Hair follicles are required for optimal growth during lateral skin expansion.

The hair follicles (HFs) and the interfollicular epidermis (IFE) of intact mature skin are maintained by distinct stem cell populations. Upon wounding, however, emigration of HF keratinocytes to the IFE plays a role in acute stages of healing. In addition to this repair function, rapidly cycling cells of the upper HF have been observed transiting to the IFE in neonatal skin. Here we report that an absence of HF development leads to shortening and kinking of the mouse tail. These skeletal defects are reduced by stimulating keratinocyte proliferation, suggesting that they arise from impaired epidermal expansion. We confirm that rapidly cycling cells of the HF emigrate to the IFE of the neonatal tail. These results suggest that an absence of HFs results in impaired skin growth that is unable to keep pace with the rapidly elongating axial skeleton of the tail. Thus, in addition to their role in wound repair, HFs can make a significant contribution to lateral expansion of the IFE in the absence of trauma.

The Edar subfamily in feather placode formation.

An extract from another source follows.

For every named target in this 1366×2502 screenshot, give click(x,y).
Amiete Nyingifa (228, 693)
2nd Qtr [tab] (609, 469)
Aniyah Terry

A subgroup of the TNF receptor family, composed of Edar, Troy and Xedar, are implicated in the development of ectodermal appendages, such as hair follicles, teeth and sweat glands. We have isolated chicken orthologues of these three receptors and analysed their roles in early feather development. Conservation of protein sequences between mammalian and avian proteins is variable, with avian Edar showing the greatest degree of sequence identity. cXedar differs from its mammalian orthologue in that it contains an intracellular death domain. All three receptors are expressed during early feather morphogenesis and dominant negative forms of each receptor impair the epithelial contribution to feather bud morphogenesis, while the dermal contribution appears unaffected. Hyperactivation of each receptor leads to more widespread assumption of placode fate, though in different regions of the skin. Receptor signaling converges on NF-kappaB, and inhibiting this transcription factor alters feather bud number and size in a stage-specific manner. Our findings illustrate the roles of these three receptors during avian skin morphogenesis and also suggest that activators of feather placode fate undergo mutual regulation to reach a decision on skin appendage location and size.